WHAT TO DO – With the string "Select" as the filter, copy each matching line from the records.

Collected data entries

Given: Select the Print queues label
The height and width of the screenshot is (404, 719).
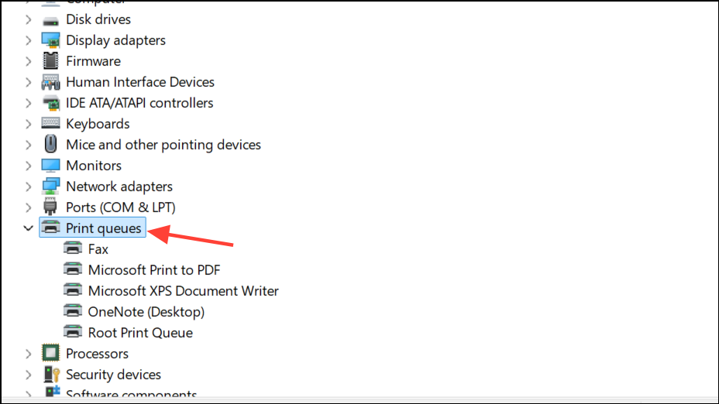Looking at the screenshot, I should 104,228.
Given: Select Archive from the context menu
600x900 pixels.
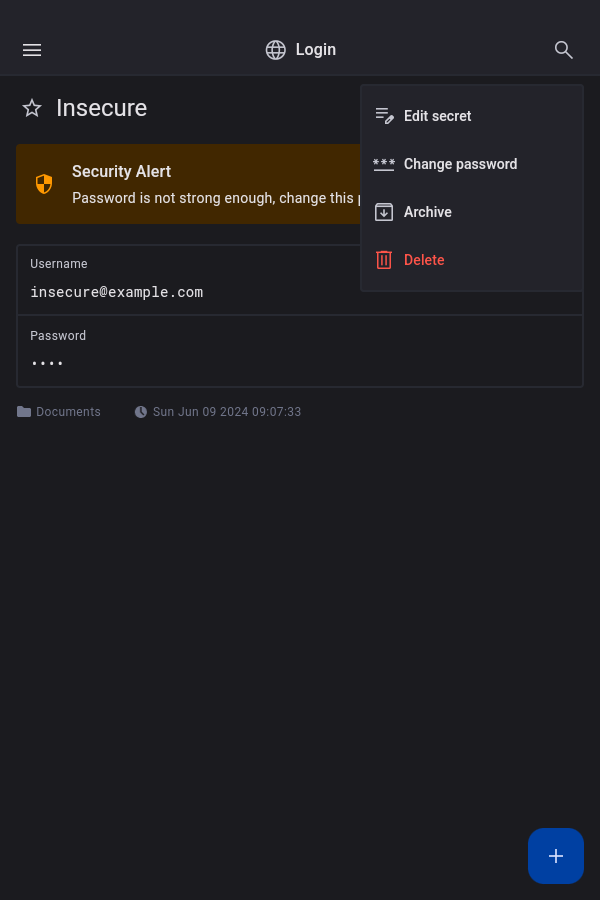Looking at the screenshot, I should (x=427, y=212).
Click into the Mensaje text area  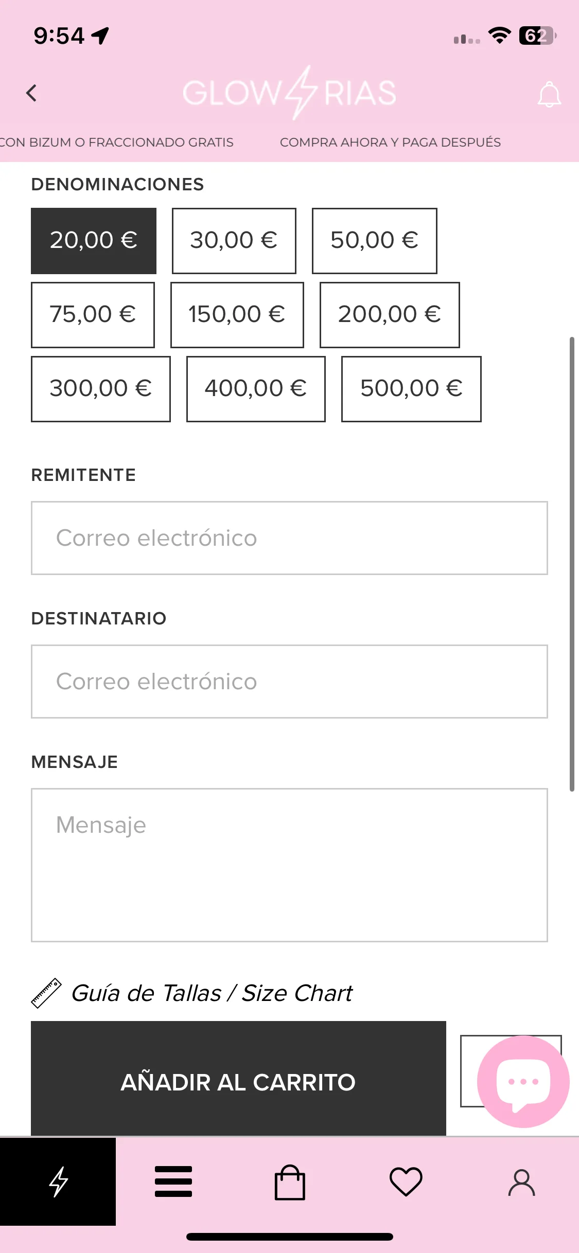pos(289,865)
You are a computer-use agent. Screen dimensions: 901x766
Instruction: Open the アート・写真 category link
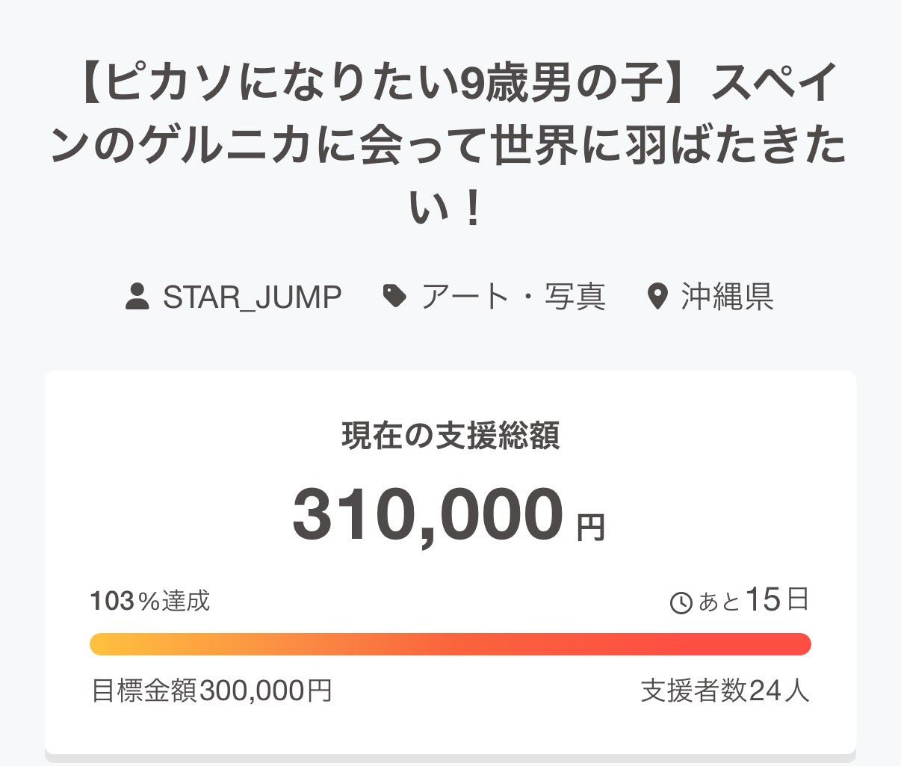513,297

WORKED SOLUTION –
Given: Select the Print queues label
Given: Select Archive from the context menu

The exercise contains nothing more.